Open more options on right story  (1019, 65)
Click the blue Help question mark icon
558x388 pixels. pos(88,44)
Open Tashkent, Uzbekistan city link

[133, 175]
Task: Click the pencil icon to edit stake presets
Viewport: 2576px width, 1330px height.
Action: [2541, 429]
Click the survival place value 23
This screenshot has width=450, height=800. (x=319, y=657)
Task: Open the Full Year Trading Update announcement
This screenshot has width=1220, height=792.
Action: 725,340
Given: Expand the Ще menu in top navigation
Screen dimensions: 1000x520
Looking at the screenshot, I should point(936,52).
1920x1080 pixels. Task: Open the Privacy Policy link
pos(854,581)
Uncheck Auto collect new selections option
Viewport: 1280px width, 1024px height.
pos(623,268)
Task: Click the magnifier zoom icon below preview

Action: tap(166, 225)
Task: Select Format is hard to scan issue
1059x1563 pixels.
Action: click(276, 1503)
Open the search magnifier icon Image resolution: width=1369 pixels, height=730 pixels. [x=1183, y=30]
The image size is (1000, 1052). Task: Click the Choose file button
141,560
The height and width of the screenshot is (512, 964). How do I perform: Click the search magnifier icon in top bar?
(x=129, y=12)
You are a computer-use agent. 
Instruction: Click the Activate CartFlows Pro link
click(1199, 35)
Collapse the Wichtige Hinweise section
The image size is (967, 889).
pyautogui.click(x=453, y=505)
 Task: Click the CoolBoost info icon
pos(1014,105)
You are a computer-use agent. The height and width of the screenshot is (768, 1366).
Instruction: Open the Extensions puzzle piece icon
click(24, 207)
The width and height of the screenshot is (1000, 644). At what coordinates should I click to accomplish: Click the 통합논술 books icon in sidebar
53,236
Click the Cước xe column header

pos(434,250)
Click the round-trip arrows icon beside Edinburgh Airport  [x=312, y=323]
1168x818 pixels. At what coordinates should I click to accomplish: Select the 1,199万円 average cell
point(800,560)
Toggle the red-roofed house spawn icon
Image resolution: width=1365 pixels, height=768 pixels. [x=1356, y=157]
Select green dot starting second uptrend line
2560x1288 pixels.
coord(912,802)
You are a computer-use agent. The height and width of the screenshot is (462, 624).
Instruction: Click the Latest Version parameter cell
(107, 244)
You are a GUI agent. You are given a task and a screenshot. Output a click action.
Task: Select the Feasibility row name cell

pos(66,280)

> [WRITTEN REQUEST]:
Reproduce the data word for word, from the line containing "1920x1080 pixels. Task: Open" through the end of the data, with both of those lines included.

> [EXERCISE SOLUTION]:
1920x1080 pixels. Task: Open the Privacy Policy link
pos(854,581)
Uncheck Auto collect new selections option
Viewport: 1280px width, 1024px height.
pos(623,268)
Task: Click the magnifier zoom icon below preview

Action: tap(166, 225)
Task: Select Format is hard to scan issue
1059x1563 pixels.
Action: click(276, 1503)
Open the search magnifier icon Image resolution: width=1369 pixels, height=730 pixels. [x=1183, y=30]
The image size is (1000, 1052). Task: Click the Choose file button
141,560
The height and width of the screenshot is (512, 964). How do I perform: Click the search magnifier icon in top bar?
(x=129, y=12)
You are a computer-use agent. 
Instruction: Click the Activate CartFlows Pro link
click(1199, 35)
Collapse the Wichtige Hinweise section
The image size is (967, 889).
pyautogui.click(x=453, y=505)
 Task: Click the CoolBoost info icon
pos(1014,105)
You are a computer-use agent. The height and width of the screenshot is (768, 1366).
Instruction: Open the Extensions puzzle piece icon
click(24, 207)
The width and height of the screenshot is (1000, 644). At what coordinates should I click to accomplish: Click the 통합논술 books icon in sidebar
53,236
Click the Cước xe column header

pos(434,250)
Click the round-trip arrows icon beside Edinburgh Airport  [x=312, y=323]
1168x818 pixels. At what coordinates should I click to accomplish: Select the 1,199万円 average cell
point(800,560)
Toggle the red-roofed house spawn icon
Image resolution: width=1365 pixels, height=768 pixels. [x=1356, y=157]
Select green dot starting second uptrend line
2560x1288 pixels.
coord(912,802)
You are a computer-use agent. The height and width of the screenshot is (462, 624).
Instruction: Click the Latest Version parameter cell
(107, 244)
You are a GUI agent. You are given a task and a screenshot. Output a click action.
Task: Select the Feasibility row name cell

pos(66,280)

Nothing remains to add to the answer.